• ACTION ITEM: The task calls for an exact retyping of the lines from the one holding "Task: Click the Disable adapter button" through the end of the listing, with pictures omitted and nothing added.

• DATA TO USE:
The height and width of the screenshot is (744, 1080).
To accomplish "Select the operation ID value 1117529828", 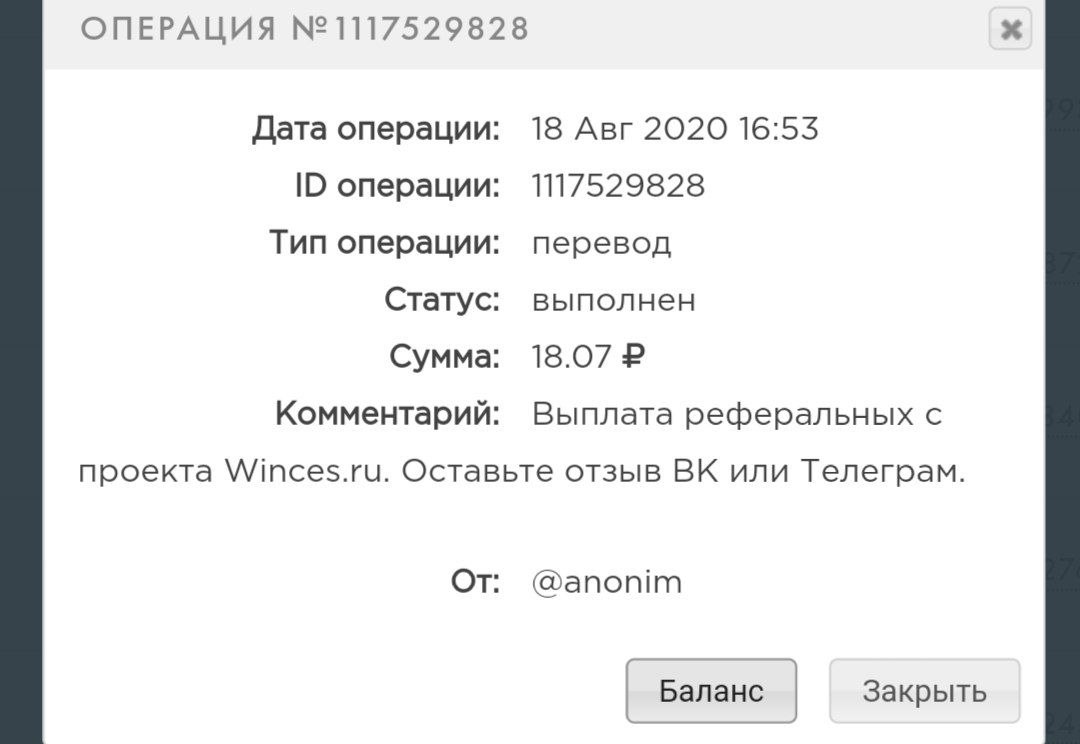I will click(x=618, y=186).
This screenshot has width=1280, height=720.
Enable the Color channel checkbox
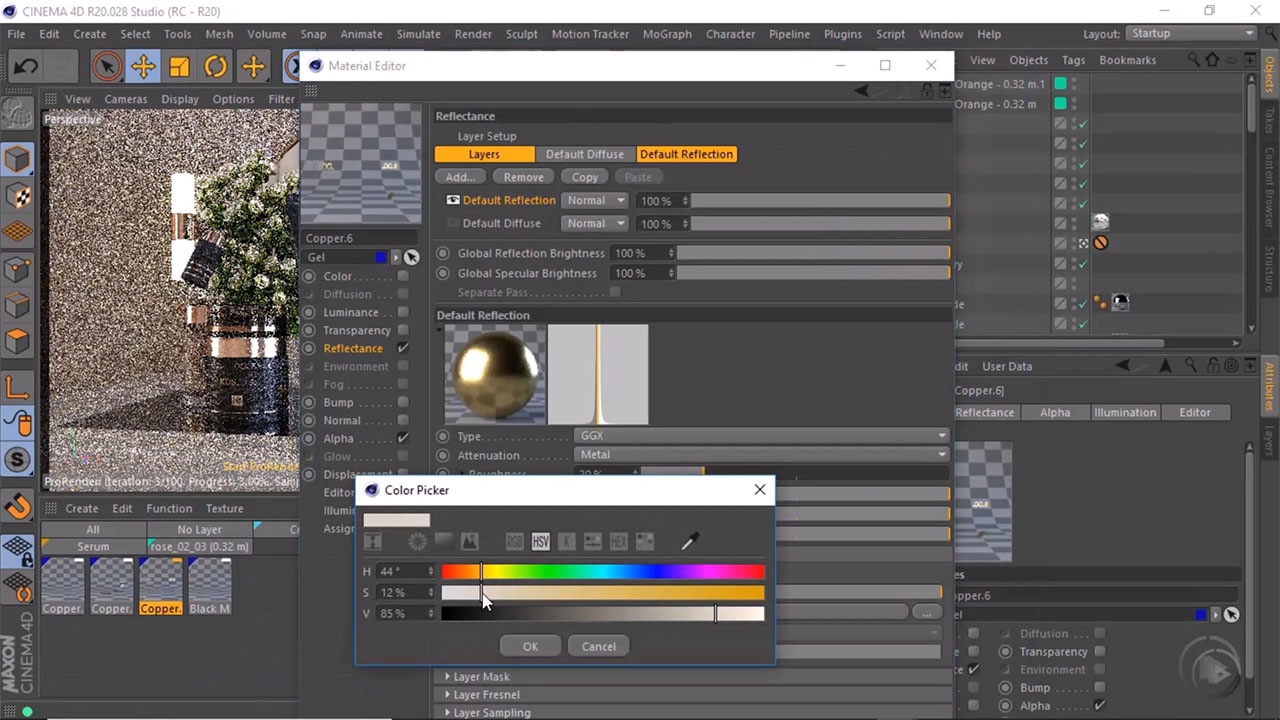coord(403,276)
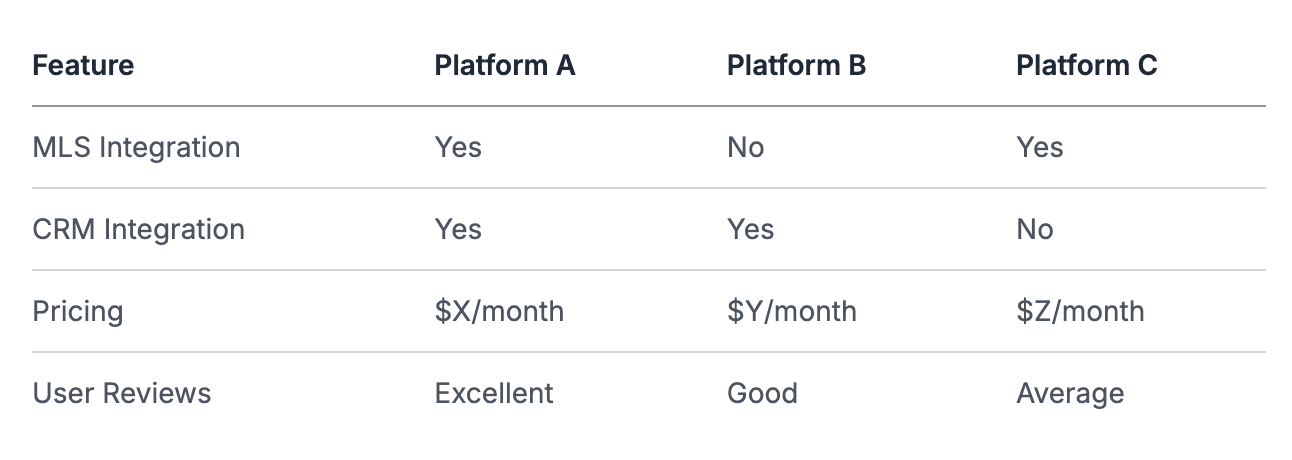Select the Pricing row label
Image resolution: width=1292 pixels, height=460 pixels.
(x=78, y=311)
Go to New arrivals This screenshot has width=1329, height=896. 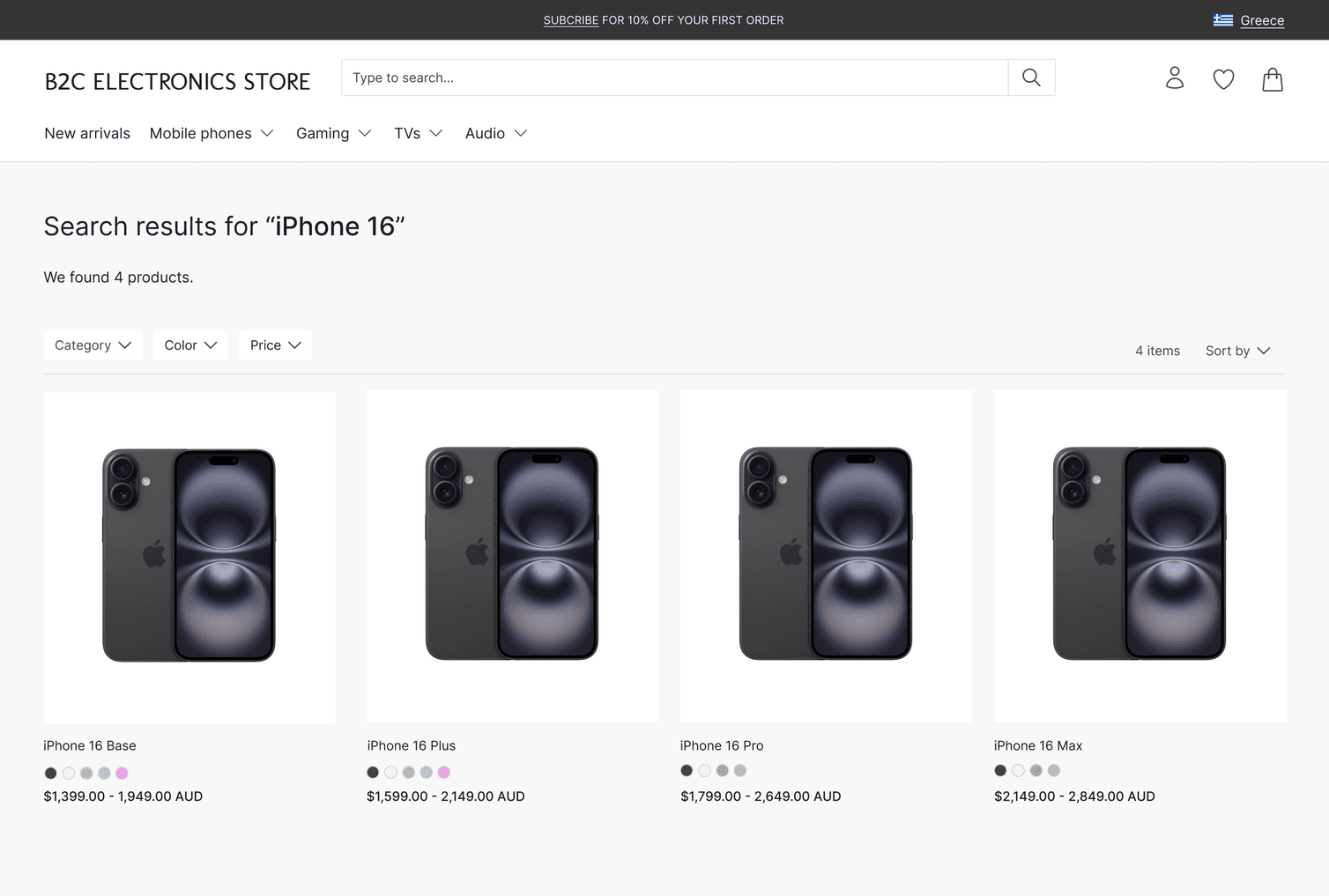point(87,133)

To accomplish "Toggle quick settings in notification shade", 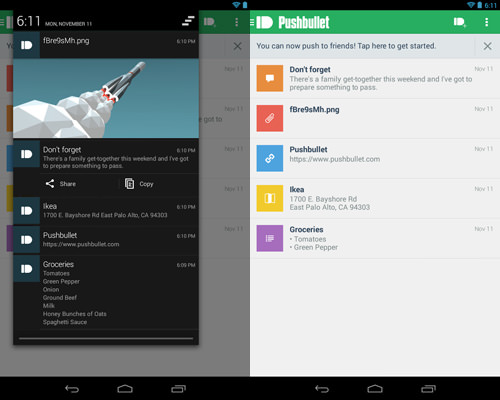I will click(188, 21).
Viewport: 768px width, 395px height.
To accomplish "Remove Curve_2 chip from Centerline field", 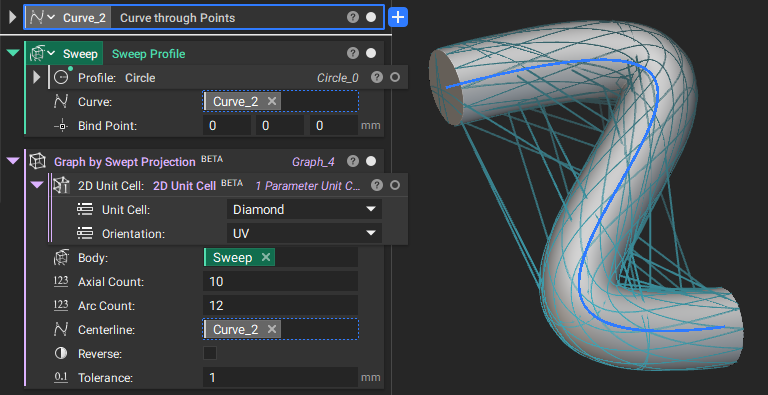I will click(x=272, y=329).
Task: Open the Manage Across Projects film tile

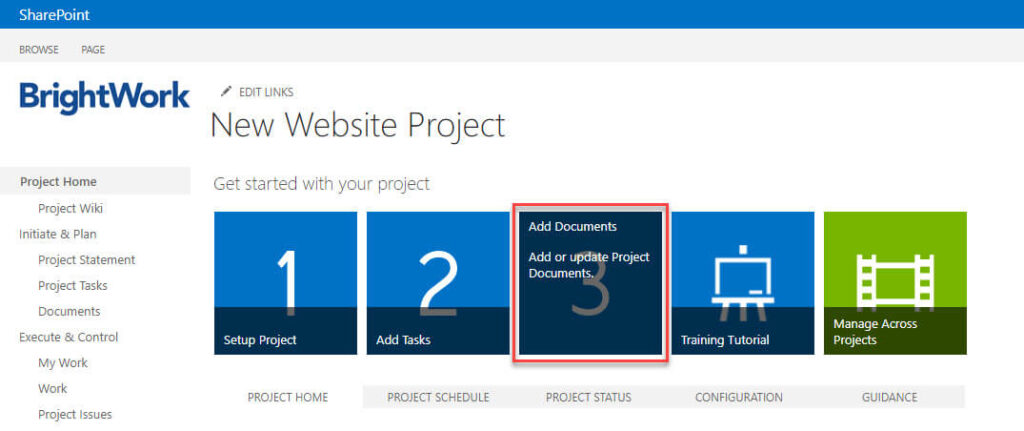Action: coord(895,283)
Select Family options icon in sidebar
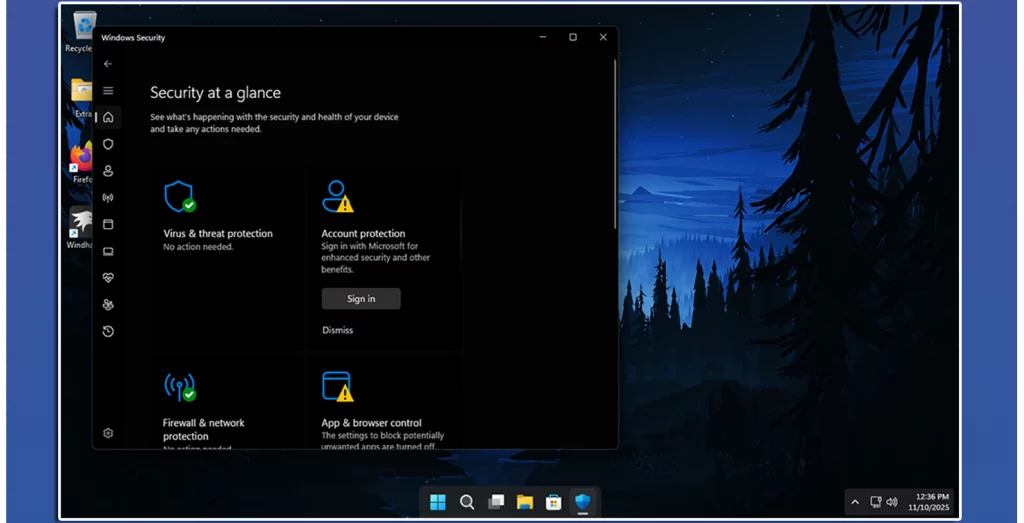 [x=108, y=305]
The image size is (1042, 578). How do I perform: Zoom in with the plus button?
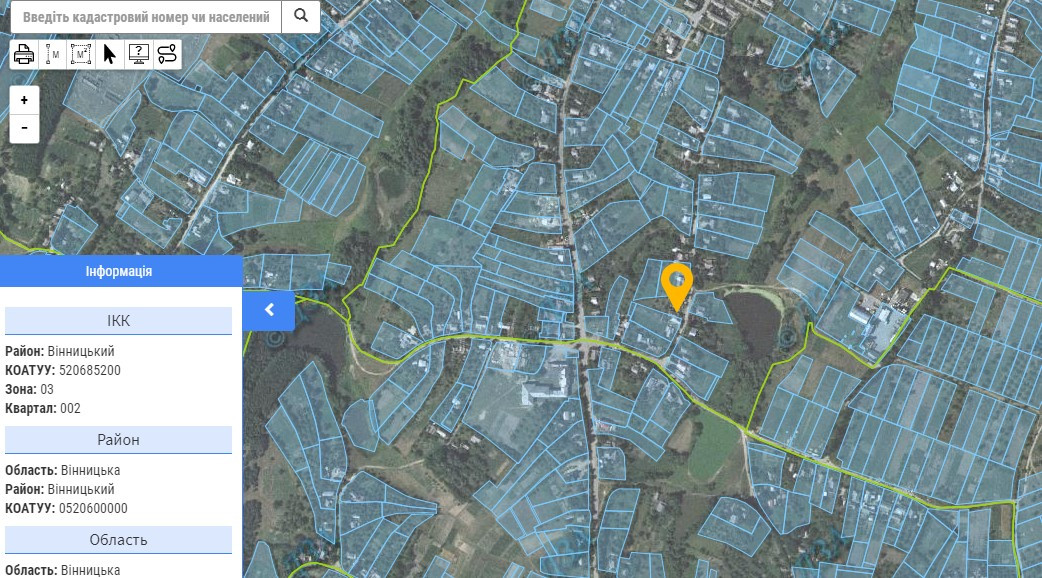25,100
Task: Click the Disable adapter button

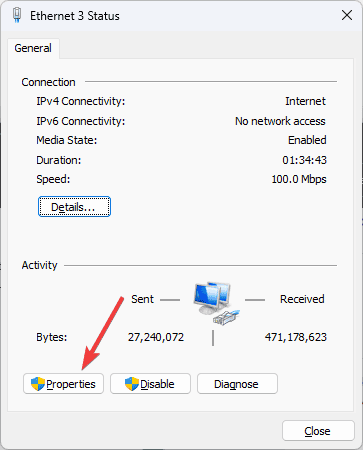Action: tap(150, 384)
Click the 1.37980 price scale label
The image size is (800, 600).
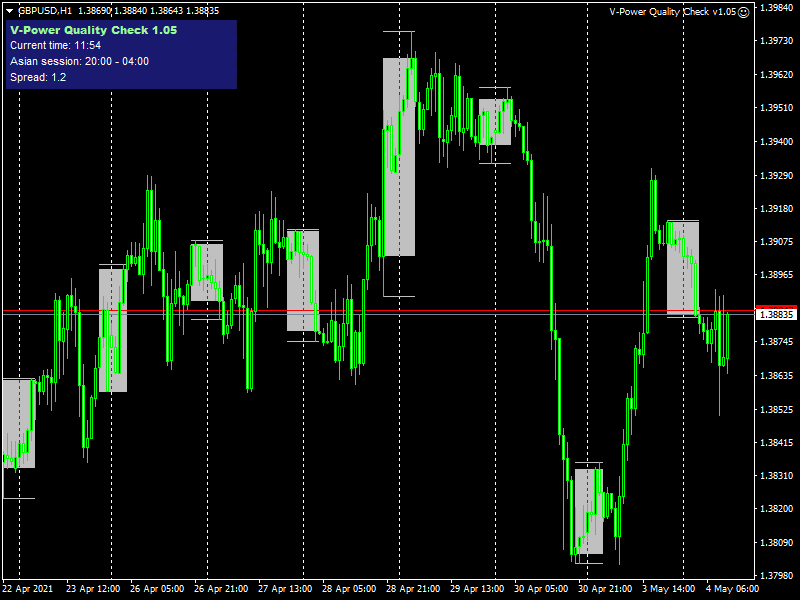(777, 575)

• EXERCISE SOLUTION:
Task: Click the Disable adapter button

Action: tap(150, 384)
Click the 1.37980 price scale label
The image size is (800, 600).
(777, 575)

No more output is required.